W1: Our main results, the performance comparisons between baselines and our proposed HC/HC* on 1-/2-/4-/8-/16-shot settings over 11 benchmark datasets are shown in Fig. 3, and the corresponding detailed numerical results are in Appendix C. It can be found that HC/HC*+TaskRes and HC/HC*+Tip-Adapter-F outperform their baselines on 1-shot and 2-shot settings in most cases. We wonder if we misinterpreted your question due to some misunderstanding. We sincerely look forward to your reply.
W2: Thank you for your concern. Experiments on baseline and with HC / HC* constraint are conducted in the same setting (as stated in Sec. 4.1 Experimental settings). For all experiments reported in paper, we fixed the random seed as 1. Our performance comparison is fair.
Here, to verify the robustness of our improvement, we take 16-shot ImageNet as an example, and set the random seed from 1 to 4. The test accuracies of HC*+Tip-Adapter-F, HC*+TaskRes and their baselines are listed below.

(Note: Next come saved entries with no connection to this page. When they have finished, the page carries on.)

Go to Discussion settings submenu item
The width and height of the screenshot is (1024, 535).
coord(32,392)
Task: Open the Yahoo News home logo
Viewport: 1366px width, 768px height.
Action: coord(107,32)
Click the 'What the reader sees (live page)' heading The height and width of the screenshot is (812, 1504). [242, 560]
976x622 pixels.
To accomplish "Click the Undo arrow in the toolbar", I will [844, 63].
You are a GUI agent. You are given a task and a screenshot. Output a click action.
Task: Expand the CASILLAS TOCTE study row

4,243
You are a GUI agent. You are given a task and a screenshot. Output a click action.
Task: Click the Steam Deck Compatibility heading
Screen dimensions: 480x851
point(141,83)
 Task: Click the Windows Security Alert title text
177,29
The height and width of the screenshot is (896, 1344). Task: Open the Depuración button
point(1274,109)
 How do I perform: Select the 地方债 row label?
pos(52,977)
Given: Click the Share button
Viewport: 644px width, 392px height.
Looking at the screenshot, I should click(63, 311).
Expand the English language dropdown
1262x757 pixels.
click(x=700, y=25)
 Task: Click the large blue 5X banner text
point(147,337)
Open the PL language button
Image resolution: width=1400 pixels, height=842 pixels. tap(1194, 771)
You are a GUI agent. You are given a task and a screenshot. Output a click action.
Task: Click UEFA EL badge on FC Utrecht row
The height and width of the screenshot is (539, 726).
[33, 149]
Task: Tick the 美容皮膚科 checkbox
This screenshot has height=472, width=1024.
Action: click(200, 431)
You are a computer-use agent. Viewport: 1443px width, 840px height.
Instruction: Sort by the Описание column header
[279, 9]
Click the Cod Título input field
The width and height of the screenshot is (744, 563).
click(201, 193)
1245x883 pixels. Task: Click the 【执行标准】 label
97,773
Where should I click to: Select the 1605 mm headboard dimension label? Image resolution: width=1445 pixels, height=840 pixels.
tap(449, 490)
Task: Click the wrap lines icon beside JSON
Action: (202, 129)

| Method | random seed 1 | random seed 2 | random seed 3 | random seed 4 |
|---|---|---|---|---|
| TaskRes | 65.41% | 65.47% | 65.49% | 65.47% |
| HC*+TaskRes | 66.25% | 66.13% | 66.19% | 66.24% |
| Tip-Adapter-F | 65.43% | 65.05% | 65.15% | 64.99% |
| HC*+Tip-Adapter-F | 66.40% | 66.27% | 66.14% | 66.05% |
As shown in table, the average gain of HC*+Tip-Adapter-F compared to Tip-Adapter-F is 1.06% and the standard deviation is 0.098%. The average gain of HC*+TaskRes compared to TaskRes is 0.74% and the standard deviation is only 0.069%.
In fact, our performance improvements are very competitive in the field of efficient transfer learning of VLMs. On the same evaluation on 16-shot ImageNet, GraphAdapter [1] (NeurIPS 2023) improves by 0.95% over the SOTA it compares to (refer to Tab. 1 in GraphAdapter [1]), APE-T [2] (ICCV 2023) outperforms its baseline Tip-Adapter-F by 0.56% (refer to the numerical results APE-T [2] released), which is significantly lower than our average gain of 1.06% on the same baseline.
[1] Graphadapter: Tuning vision-language models with dual knowledge graph.
[2] Not all features matter: Enhancing few-shot clip with adaptive prior refinement.
W3: Following the commonly-used evaluation standard in previous work, we perform experiments on few-shot learning in 1-/2-/4-/8-/16-shot settings over 11 datasets (Fig. 3 in paper), and domain generalization on 16-shot ImageNet across 4 visual backbones (Tab. 2 in paper). Meanwhile, in transferring pre-trained VLMs, compared to the web-scale volume of pre-training data, the tuning data of 16 samples per class is significantly less, so it is reasonable to evaluate efficient transfer learning on VLMs in 16-shot setting.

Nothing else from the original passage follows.